Abstract

This paper presents a comprehensive analysis of the total cost of ownership (TCO) of intra-data centre networks. A cost model is proposed to evaluate the capital (CAPEX) and operational (OPEX) expenditures that stem from the acquisition and operation of the network infrastructure. The cost model is used to evaluate the TCO of selected network architectures, namely, leaf-spine, fat-tree, hybrid fat-tree, Facebook 4-Post and a new Facebook fabric. The goal is to investigate how the TCO scales for different data centre sizes - given by the number of servers housed in the data centre - and for different server port speeds, i.e. 10GbE, 25GbE, 40GbE and 50GbE. The results show that the most cost-efficient network architecture is leaf-spine.
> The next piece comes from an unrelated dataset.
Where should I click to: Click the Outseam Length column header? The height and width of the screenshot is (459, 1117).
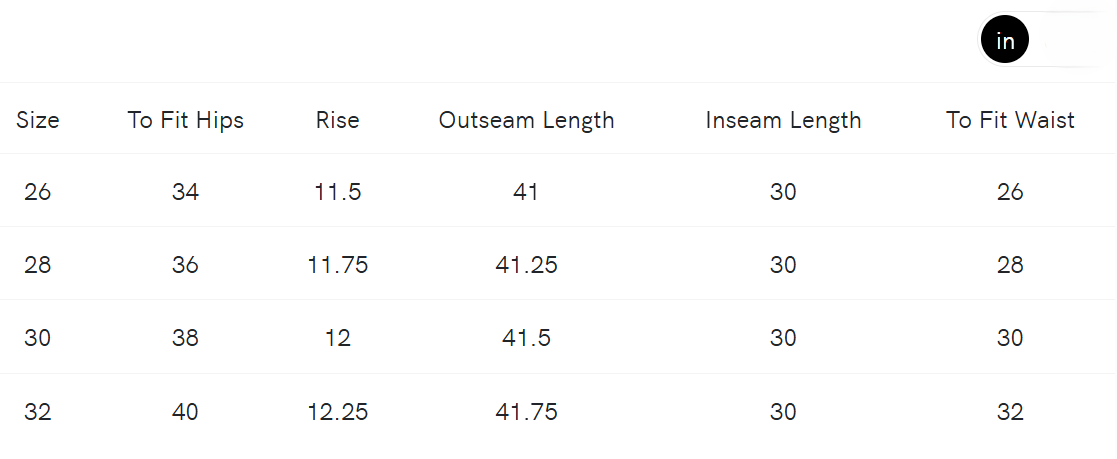526,120
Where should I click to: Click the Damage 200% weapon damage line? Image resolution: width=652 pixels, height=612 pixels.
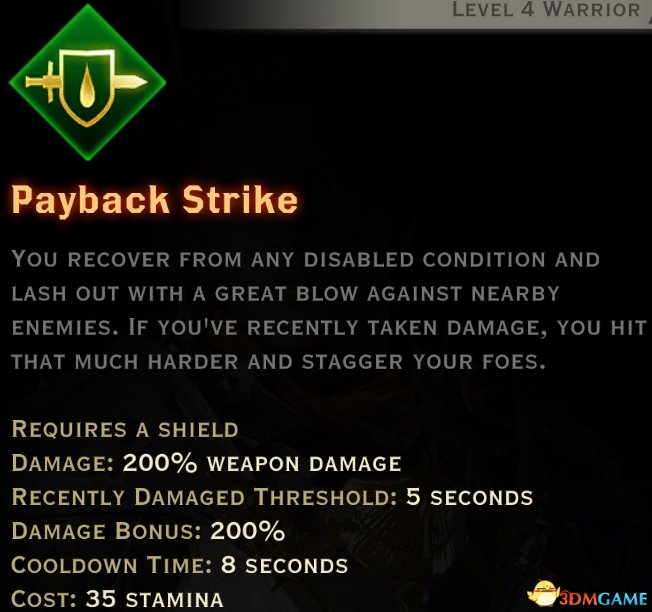206,463
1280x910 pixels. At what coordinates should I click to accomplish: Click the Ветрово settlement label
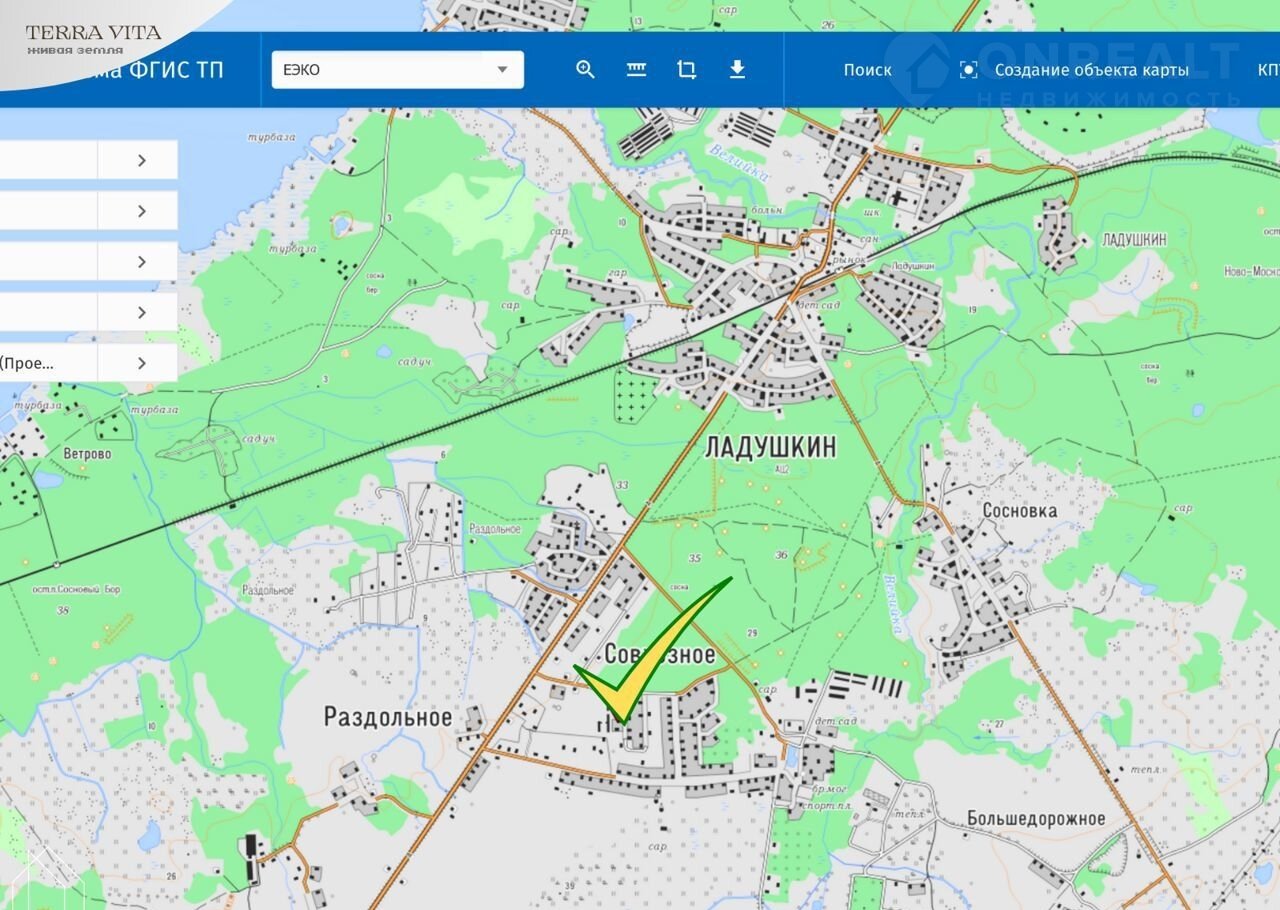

Moreover, for all architectures, the switches are the main cost drivers followed by active optical cables, maintenance and reparation and energy consumption. Regarding the server port speeds, an analysis of economies & diseconomies of scale reveals that 25GbE and 50GbE ports provide an economic migration path to upgrade the network capacity. The reason is that these ports provide lower - or comparable - TCOs per server and per unit of bandwidth than 40 GbE. Besides, a sensitivity analysis shows that the changes in the power consumption caused by the traffic load have small impact on the network TCO.